# My Nissan NV200 conversion



## bmc (Aug 1, 2015)

Hi Everybody......Newbie here......first post, but been a full member for a few months.

Just been busy doing my first conversion, and finally I have some pics to show you.

73 year old widower, so I wanted something small that I could use as an everyday car, but still be a viable camper for a single person.

Just had new V5C back from DVLA, and it's now officially a motor caravan.

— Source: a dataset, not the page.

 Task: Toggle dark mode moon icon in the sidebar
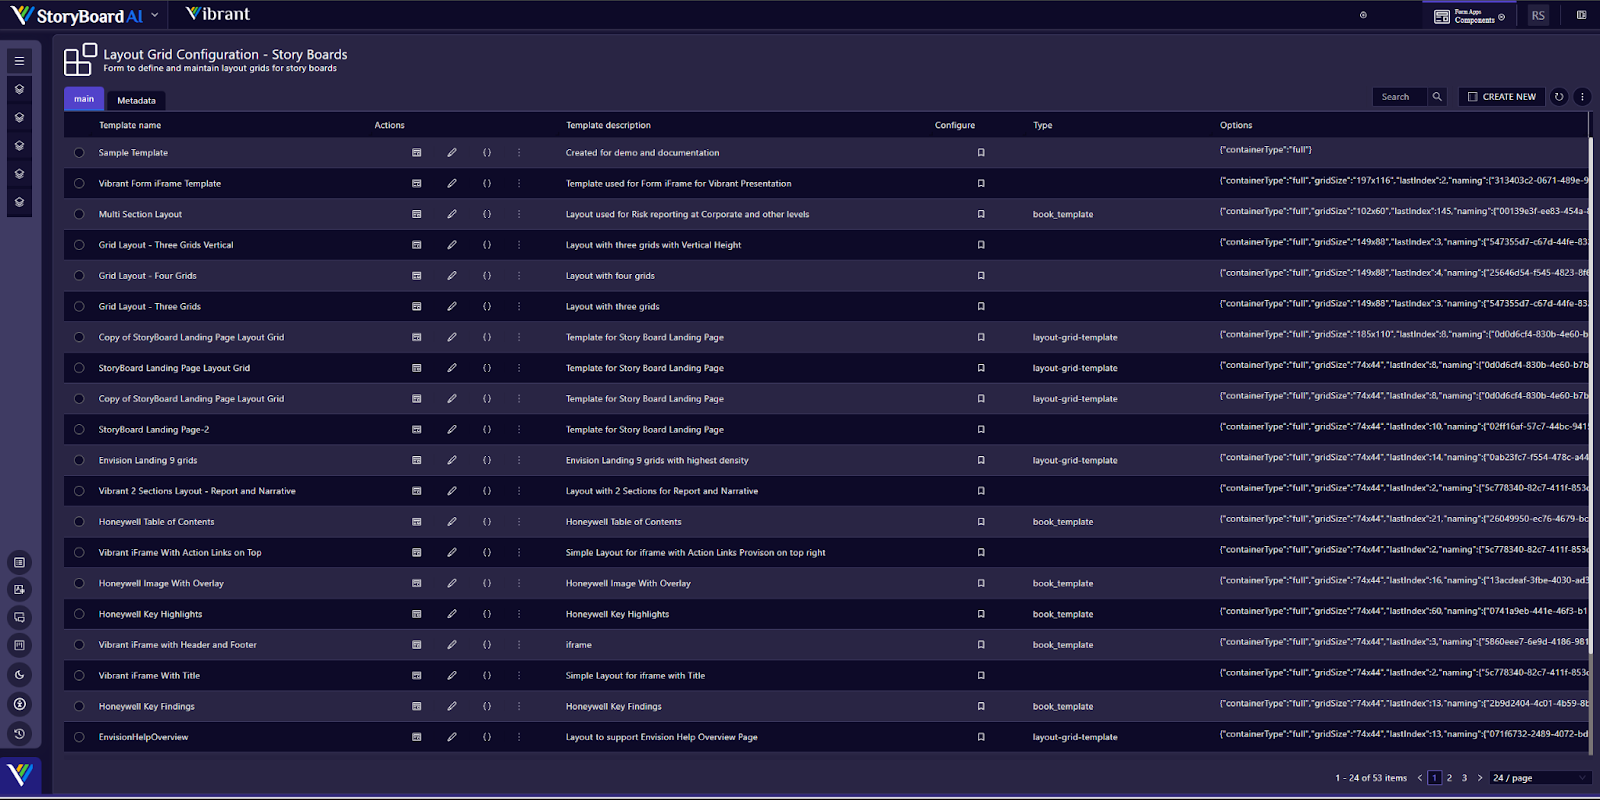click(19, 675)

Now I need to figure out how to post the pics. 

Bill


----------



## Asterix (Aug 1, 2015)

Welcome Bill,nice job you've done there


----------



## n brown (Aug 1, 2015)

nice neat job there mate ! i see you used the door cutouts for the doors,nice figuring on the ply ,too


----------



## AuldTam (Aug 1, 2015)

Fantastic job Bill. :camper:


----------



## CAL (Aug 1, 2015)

Nice job, well done, looks very comfy.


----------



## fifthwheel (Aug 1, 2015)

Nice job Bill enjoy your van.


----------



## phillybarbour (Aug 8, 2015)

Looks very neat van.


----------



## Caz (Aug 8, 2015)

Lovely van, wish I could do things like that.


----------



## RoaminRog (Sep 13, 2015)

I dunno Bill, you'll be turning up at Meets in it next!

Seeya soon, BW Rog.


----------



## izwozral (Sep 13, 2015)

Very neat & tidy job - love it.

Welcome & have fun.


----------



## essexcamper (Sep 14, 2015)

Great van, you've done a fantastic job.


----------



## horshamjack (Sep 14, 2015)

Great job Bill, hope you get plenty of enjoyment out of it, Get yourself along to some of the meets, there a good bunch


----------



## snowbirds (Sep 14, 2015)

Hi and Welcome,a great job on the conversion.

Regards Snowbirds.:dance:


----------



## jamesuk (Sep 14, 2015)

Looks great. Welcome.


----------



## bmc (Sep 14, 2015)

RoaminRog said:


> I dunno Bill, you'll be turning up at Meets in it next!
> 
> Seeya soon, BW Rog.



LOL Rog.......always the joker


----------